Sprott School of Business

Project: Employee wellbeing during the Covid-19 Pandemic

For the past 2.5 years, I have focused my attention on collecting real-time qualitative and quantitative panel data relating to changes in employee wellbeing during the different stages of the COVID-19 pandemic. This project will analyze this wealth of data with the goal of helping researchers, employees, and policy makers better understand changes in employee wellbeing over time and how to address issues associated with employee wellbeing post-pandemic.

Jennifer Evans

Department of History

Project: Photography and the Sexual Revolution

This project analyzes the ways in which the medium of photography helped give expression to changing visions of subjectivity and selfhood for queer and trans people during the period often referred to as the Sexual Revolution. This research will explore how images served as a vital form of self-exploration and discovery in this period of social and legal reform.

Kelly Fritsch

Department of Sociology and Anthropology

Project: Mapping the development and transformative impact of disability justice in Canada

There is an urgent need for social transformation informed by the tenets of disability justice (DJ). This project maps the development and impact of DJ in Canada over the past 20 years, documenting its historical unfolding, analyzing its proliferation, and examining novel forms of resisting ableist social relations. Project findings will inform disability studies and social movement scholarly literature, challenge ableism within social movement organizing, and preserve the knowledge and contributions of disabled people.

Liam O’Brien

Department of Civil and Environmental Engineering

Project: Scope 3 Greenhouse Gas Emissions at Carleton University – Quantification and Policy Implications

Greenhouse gas emissions from employee commutes to work can rival building emissions, yet are often excluded from organizations’ reporting because of traditional boundaries. With increased rates of teleworking, organizations now have significant control over employee commutes. This research will use Carleton as a case study and aims to quantitatively assess student and employee commutes. We will investigate the policy implications of including emissions from commutes in Carleton’s total emissions, as well as those from other organizations more broadly.

ENTRIES SUPPLIED:
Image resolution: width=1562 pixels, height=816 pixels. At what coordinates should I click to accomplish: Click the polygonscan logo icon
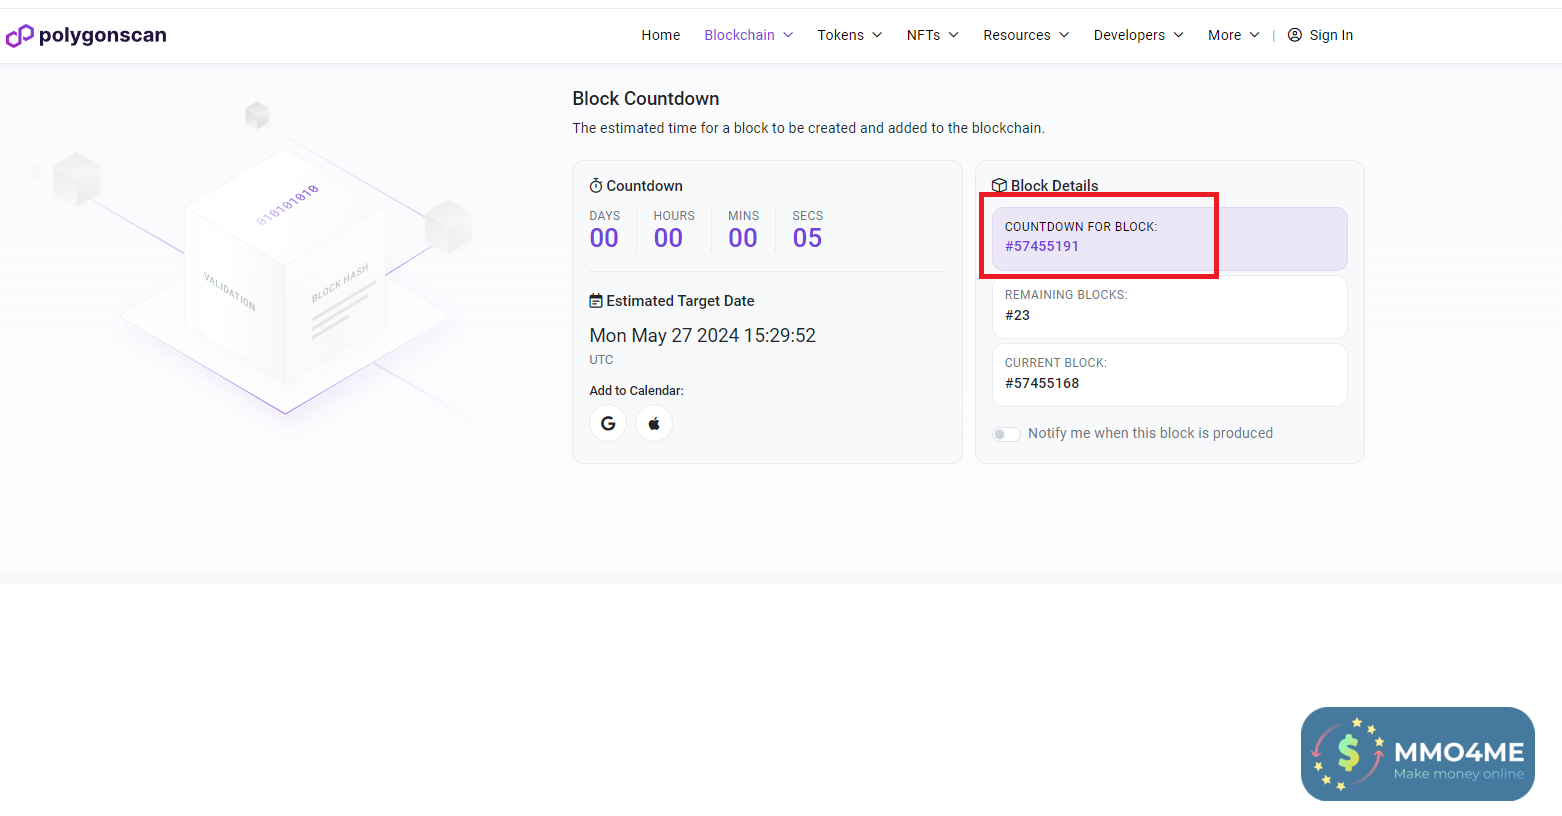tap(20, 36)
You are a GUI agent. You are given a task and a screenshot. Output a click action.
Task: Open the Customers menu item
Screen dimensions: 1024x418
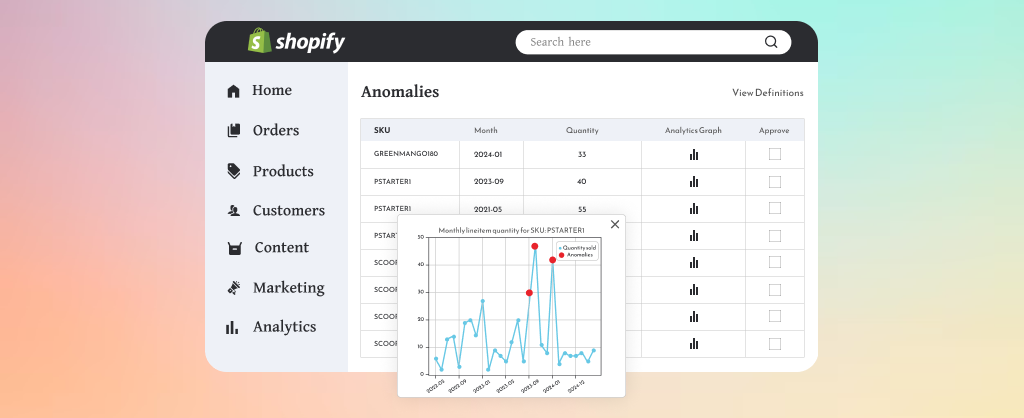(x=288, y=210)
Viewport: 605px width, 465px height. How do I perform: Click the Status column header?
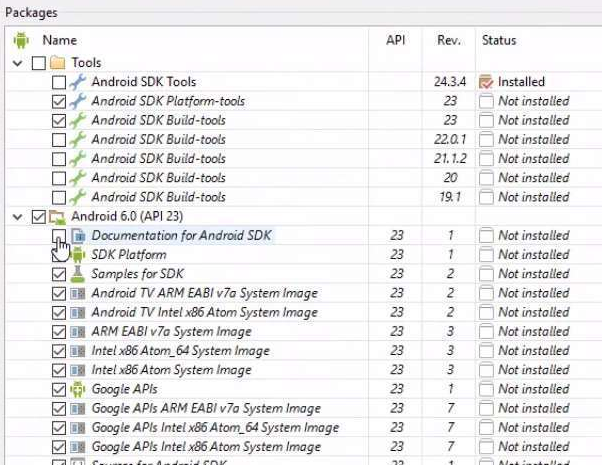click(499, 41)
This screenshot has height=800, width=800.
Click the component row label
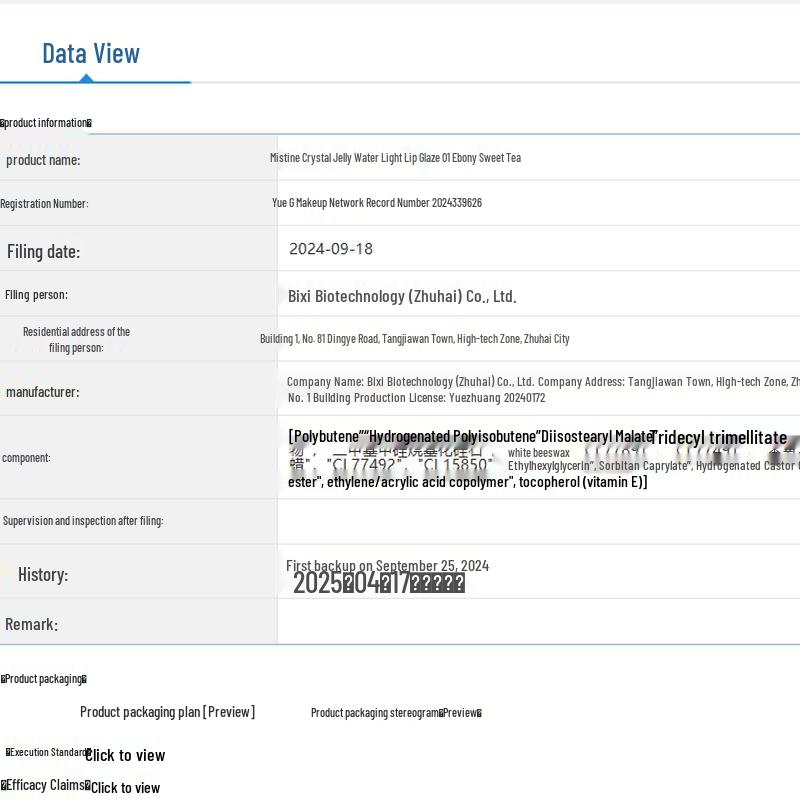[x=26, y=458]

TASK DIRECTIONS: Could you carry on the faculty research project descriptions past the last sentence shown, the one on commute emissions?

EXERCISE RESPONSE:
Carlos Rossa

Department of Systems and Computer Engineering

Project: Development of a cyber-physical simulator for pediatric laparoscopic surgery training  

Laparoscopic surgery (LS) involves the use of narrow instruments inserted into the abdomen through small incisions. Especially in children, LS requires a high degree of dexterity and technical skills. In collaboration with CHEO and SickKids, this project will develop a cyber-physical simulator to help medical professionals and trainees acquire and develop pediatric surgical techniques. More efficient LS training will reduce error rates and lower major complications and mortality in children who undergo the procedure.

Stephan Schott

School of Public Policy and Administration

Project: Stakeholder and Rightsholder Engagement and Decision-making for Forestry Resources and Stewardship

This research will address important topics that are all related to forestry management and stewardship with the objectives of advancing Indigenous self-governance and effective coordination between multiple levels of government, rightsholders, and stakeholders. We anticipate that it will contribute to more transparent decision-making, more adaptive forestry management, and more inclusive governance with a wider variety of objectives taken into consideration when choosing management and policy options.

Erin Tolley

Department of Political Science

Project: Black Canadians in Electoral Politics

There are nearly 1.5 million Black Canadians in Canada, but we know very little about their political presence because research tends to rely on aggregate categories like “visible minority.” In collaboration with Operation Black Vote Canada, this multi-method project is the first comprehensive study of the experiences of Black Canadians in electoral politics. Our research will identify factors that promote and impede political engagement, and will make recommendations to increase political inclusion in Canada.